*** Block opens ***

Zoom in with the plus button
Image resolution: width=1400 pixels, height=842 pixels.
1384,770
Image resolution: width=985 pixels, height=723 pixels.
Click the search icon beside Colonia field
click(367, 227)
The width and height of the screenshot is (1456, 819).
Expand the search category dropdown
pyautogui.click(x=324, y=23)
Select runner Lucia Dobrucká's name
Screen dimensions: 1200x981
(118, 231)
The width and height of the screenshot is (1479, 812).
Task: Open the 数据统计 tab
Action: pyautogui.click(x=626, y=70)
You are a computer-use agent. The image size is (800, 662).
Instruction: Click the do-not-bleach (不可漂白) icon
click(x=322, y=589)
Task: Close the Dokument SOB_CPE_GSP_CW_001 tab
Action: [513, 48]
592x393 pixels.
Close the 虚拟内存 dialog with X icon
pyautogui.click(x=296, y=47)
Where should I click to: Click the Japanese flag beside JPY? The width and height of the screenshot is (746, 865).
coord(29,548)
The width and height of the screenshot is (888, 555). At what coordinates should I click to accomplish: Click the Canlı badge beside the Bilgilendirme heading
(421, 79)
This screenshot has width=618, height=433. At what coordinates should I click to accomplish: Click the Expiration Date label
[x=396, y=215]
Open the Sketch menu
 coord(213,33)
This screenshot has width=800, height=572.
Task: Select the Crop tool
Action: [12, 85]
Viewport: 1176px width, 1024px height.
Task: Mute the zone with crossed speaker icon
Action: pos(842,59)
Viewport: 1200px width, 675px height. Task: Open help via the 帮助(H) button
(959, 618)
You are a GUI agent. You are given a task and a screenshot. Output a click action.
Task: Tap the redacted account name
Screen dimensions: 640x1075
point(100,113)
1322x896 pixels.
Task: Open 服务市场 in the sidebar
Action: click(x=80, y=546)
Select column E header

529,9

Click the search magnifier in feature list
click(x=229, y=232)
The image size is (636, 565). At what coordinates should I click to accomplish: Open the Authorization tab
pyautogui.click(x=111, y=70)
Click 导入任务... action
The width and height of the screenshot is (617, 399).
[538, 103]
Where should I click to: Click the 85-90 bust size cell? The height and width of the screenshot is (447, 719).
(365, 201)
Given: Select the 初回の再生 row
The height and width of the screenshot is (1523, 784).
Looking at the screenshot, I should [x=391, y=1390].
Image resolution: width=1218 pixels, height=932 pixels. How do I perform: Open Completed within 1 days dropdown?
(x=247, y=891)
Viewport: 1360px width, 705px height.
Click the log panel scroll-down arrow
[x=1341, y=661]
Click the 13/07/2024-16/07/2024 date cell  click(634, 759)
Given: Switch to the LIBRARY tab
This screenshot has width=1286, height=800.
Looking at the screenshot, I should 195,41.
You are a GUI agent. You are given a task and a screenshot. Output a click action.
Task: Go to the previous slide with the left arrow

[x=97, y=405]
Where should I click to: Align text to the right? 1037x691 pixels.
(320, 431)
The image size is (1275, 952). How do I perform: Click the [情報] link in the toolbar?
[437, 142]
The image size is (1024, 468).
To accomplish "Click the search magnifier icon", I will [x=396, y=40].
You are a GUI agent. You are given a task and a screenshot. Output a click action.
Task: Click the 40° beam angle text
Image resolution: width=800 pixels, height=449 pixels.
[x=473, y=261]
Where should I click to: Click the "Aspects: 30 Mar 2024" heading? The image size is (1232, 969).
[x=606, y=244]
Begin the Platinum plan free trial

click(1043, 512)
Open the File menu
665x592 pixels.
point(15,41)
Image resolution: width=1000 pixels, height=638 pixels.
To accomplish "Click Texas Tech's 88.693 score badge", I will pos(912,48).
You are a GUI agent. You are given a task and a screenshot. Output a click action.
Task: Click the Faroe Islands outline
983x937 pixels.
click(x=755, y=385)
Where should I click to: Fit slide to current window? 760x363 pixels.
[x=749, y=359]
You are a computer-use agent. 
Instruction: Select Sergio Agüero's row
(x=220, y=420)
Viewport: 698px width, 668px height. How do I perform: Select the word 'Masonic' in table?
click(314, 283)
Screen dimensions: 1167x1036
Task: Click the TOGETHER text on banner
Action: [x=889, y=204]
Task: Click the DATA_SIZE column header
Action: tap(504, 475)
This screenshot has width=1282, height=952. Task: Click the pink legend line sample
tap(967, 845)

*** Block closes ***

### [Directions for this task]
Proceeding from the line containing "Image resolution: width=1400" through the line containing "The width and height of the screenshot is (1456, 819).", transcribe the lines above exactly, both end lines included.

### [Answer box]
Image resolution: width=1400 pixels, height=842 pixels.
1384,770
Image resolution: width=985 pixels, height=723 pixels.
Click the search icon beside Colonia field
click(367, 227)
The width and height of the screenshot is (1456, 819).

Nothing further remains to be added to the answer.